-- Start --

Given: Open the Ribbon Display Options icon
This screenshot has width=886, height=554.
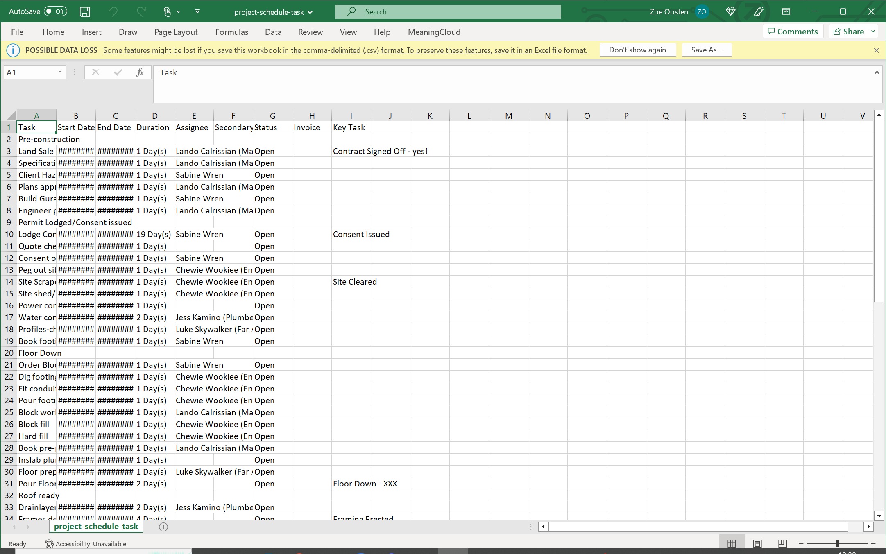Looking at the screenshot, I should pyautogui.click(x=786, y=12).
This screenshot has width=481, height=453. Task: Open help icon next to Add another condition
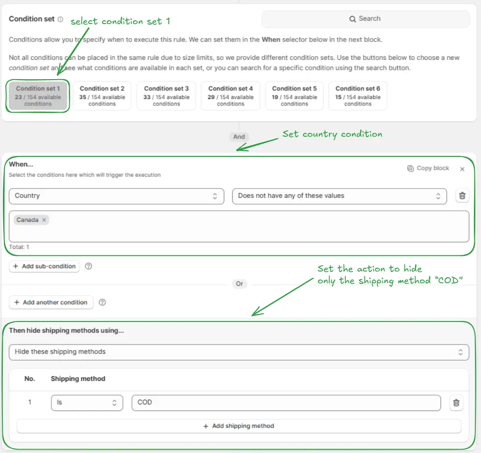[x=102, y=303]
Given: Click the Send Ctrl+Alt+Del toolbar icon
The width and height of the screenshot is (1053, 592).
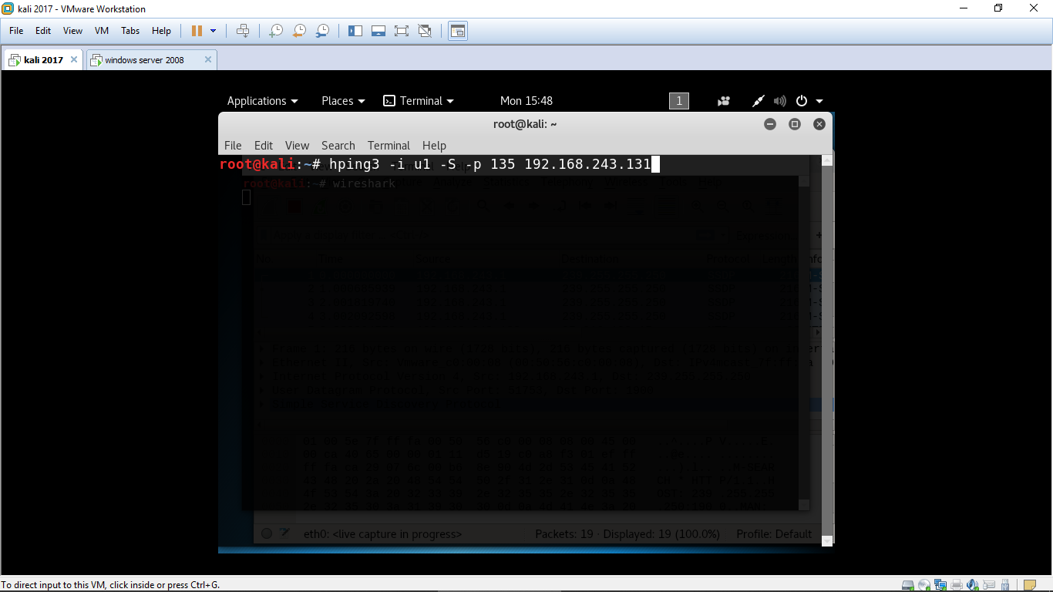Looking at the screenshot, I should (x=243, y=31).
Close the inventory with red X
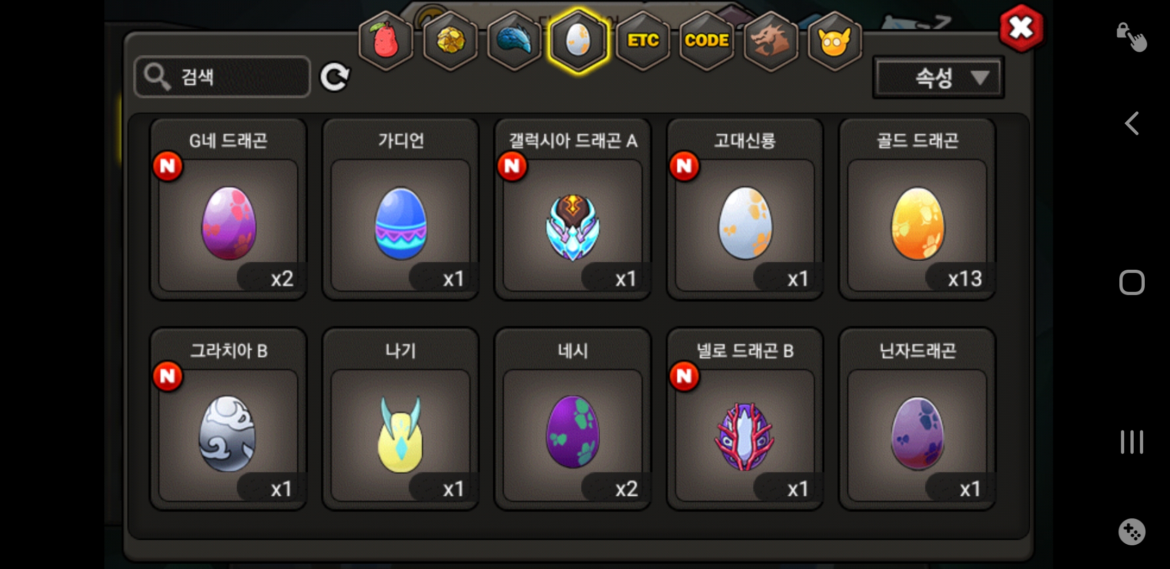 coord(1021,28)
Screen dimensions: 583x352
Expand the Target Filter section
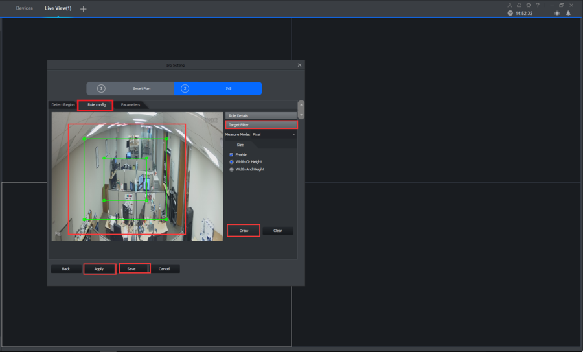[x=260, y=124]
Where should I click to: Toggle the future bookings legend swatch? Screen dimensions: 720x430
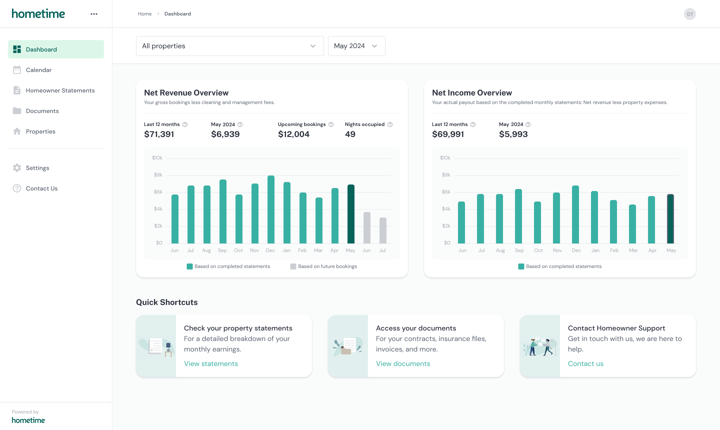pos(293,267)
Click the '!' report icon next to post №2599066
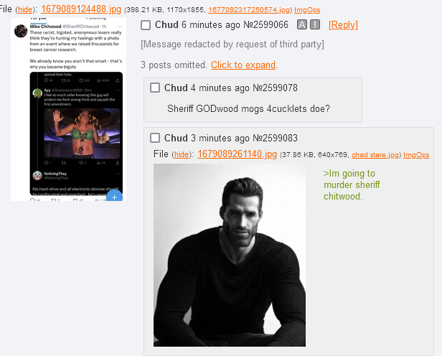This screenshot has height=356, width=442. click(x=315, y=25)
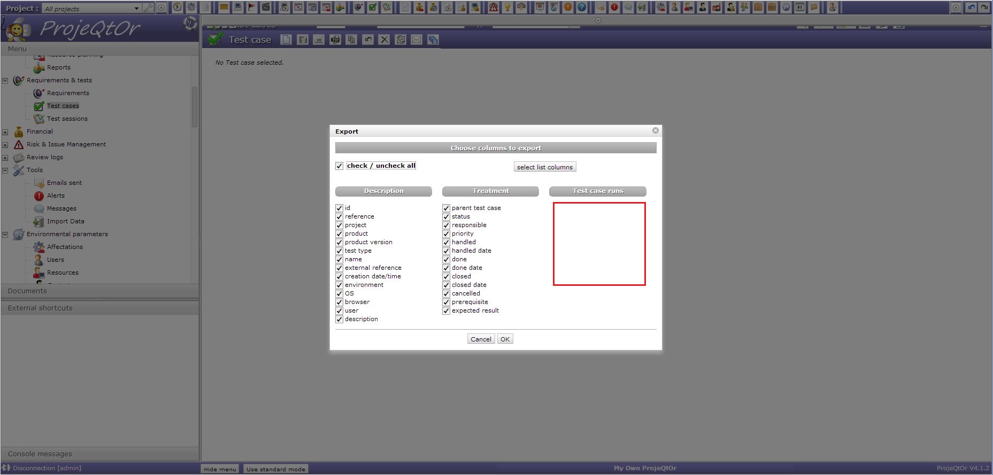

-- End --

• _TASK REQUIREMENTS_: Switch "icon" to "button" throughout the data above and write all the lines out again with nothing else changed. Leave the pictures out.

• _OUTPUT BELOW_:
Given: Open the Ribbon Display Options button
This screenshot has width=886, height=554.
Looking at the screenshot, I should pyautogui.click(x=786, y=12).
This screenshot has width=481, height=453. Task: Open help button next to Add another condition
[x=102, y=303]
Given: Click the Send Ctrl+Alt+Del toolbar button
The width and height of the screenshot is (1053, 592).
Looking at the screenshot, I should (x=243, y=31).
Close the inventory with red X
 coord(1021,28)
Screen dimensions: 583x352
Expand the Target Filter section
[x=260, y=124]
Where should I click to: Toggle the future bookings legend swatch? Screen dimensions: 720x430
pos(293,267)
Click the '!' report button next to post №2599066
This screenshot has height=356, width=442. click(x=315, y=25)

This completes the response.